David Peace is, as this article from this morning's Guardian points out, an odd combination of James Ellroy and Alan Sillitoe. (I'd add Kenji Fukasaku of "Battles without Honor and Humanity" -- but I couldn't take more than about five minutes of it...)
He's a Yorkshireman who's lived in Tokyo for fifteen years writing historical noir novels about both England in the 70s and immediately post-war Japan. I've read "Tokyo Year Zero": not easy but worth it. A sequel is immanent, also a television production of his Yorkshire Ripper novels. Cool quote:
His novels are always claustrophobic places; they put you in the heads of characters - whether detectives, journalists or football managers - visited by nightmares, undone by doubt and despair. He works by repetition and obsession, hammering home fears. Tokyo Occupied City, told in 12 overlapping voices, begins, pointedly, in the head of a writer.

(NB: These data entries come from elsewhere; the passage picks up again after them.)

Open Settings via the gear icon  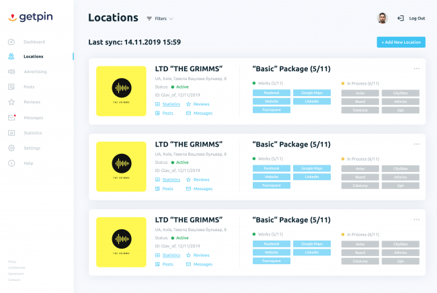click(x=11, y=148)
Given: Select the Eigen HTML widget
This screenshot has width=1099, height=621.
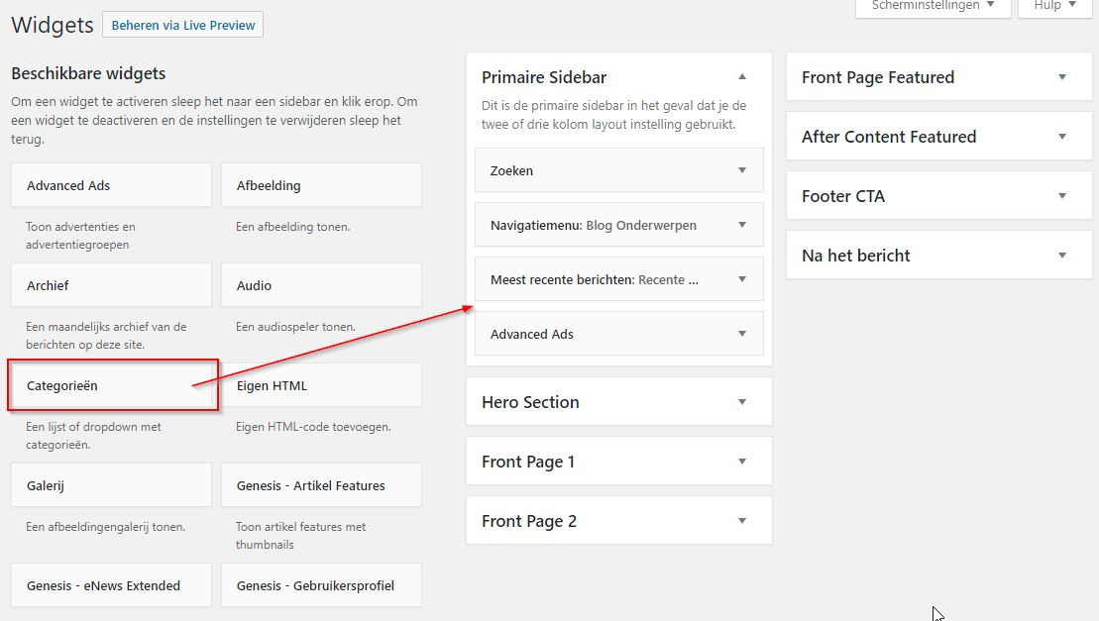Looking at the screenshot, I should pos(322,385).
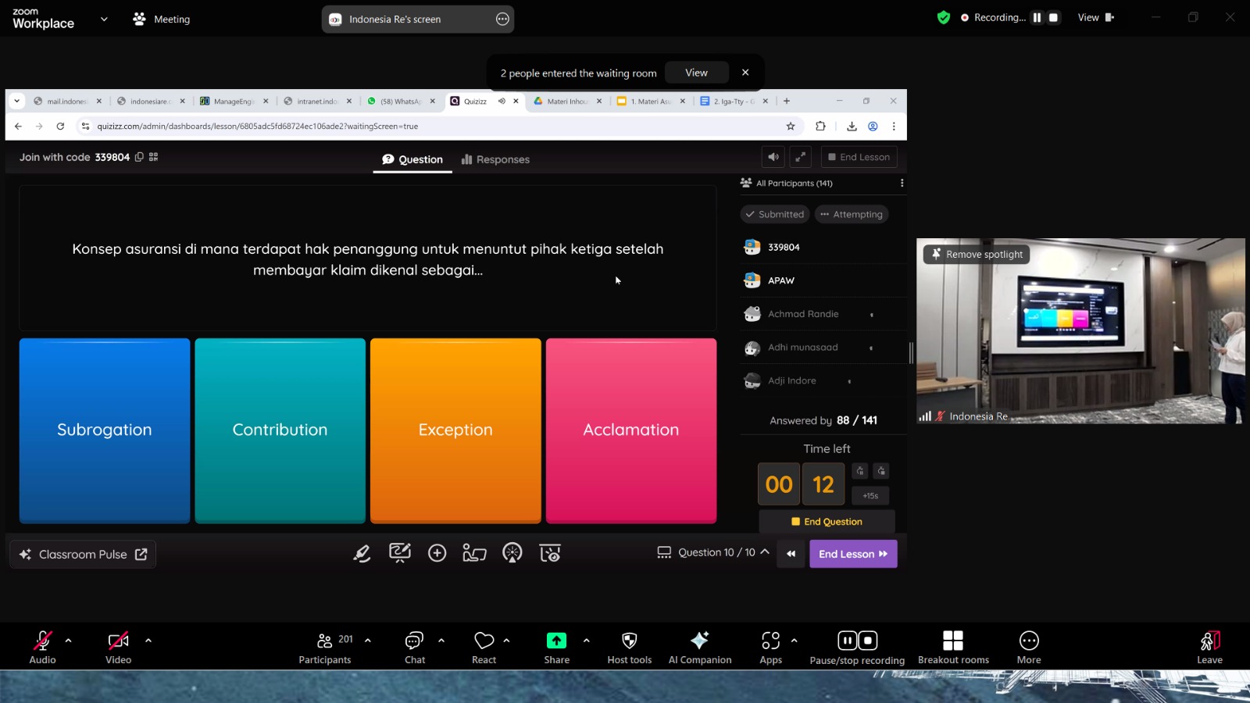Show QR code for join code
The width and height of the screenshot is (1250, 703).
tap(154, 157)
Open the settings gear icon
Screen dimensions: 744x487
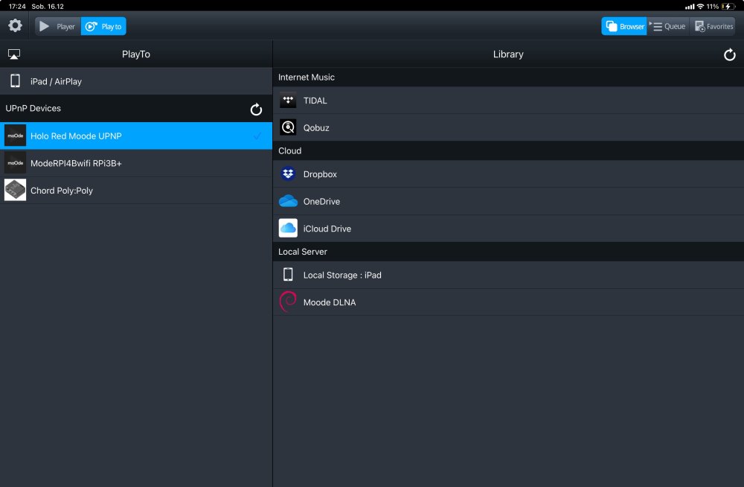tap(15, 25)
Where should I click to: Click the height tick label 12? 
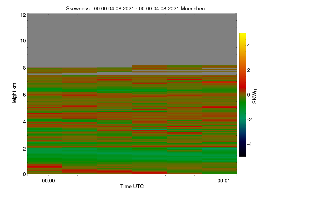coord(23,15)
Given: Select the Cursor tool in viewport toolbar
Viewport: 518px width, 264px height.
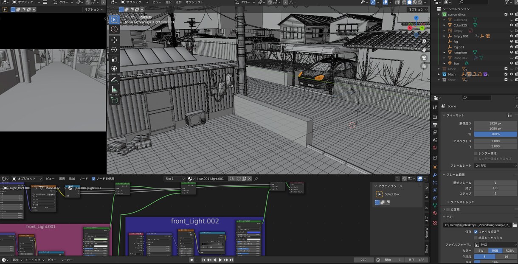Looking at the screenshot, I should coord(114,29).
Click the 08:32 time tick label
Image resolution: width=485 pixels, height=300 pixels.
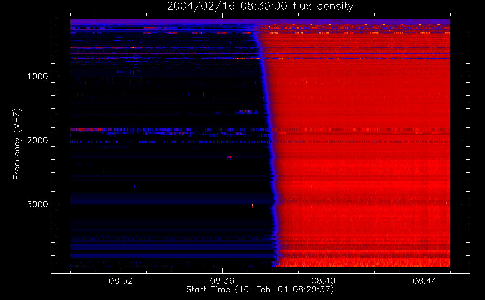pyautogui.click(x=121, y=281)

"In the Occupied City," it starts, "you are a writer and you are running. In the wintertime, papers in your arms, through this January night, down these Tokyo streets, you are running from the scene of the crime; from the snow and from the mud, from the bank and from the bodies; running from the scene of the crime and from the words of the book; words that first enticed and entranced you, then deceived and defeated you, and now have left you in-snared and in-prisoned."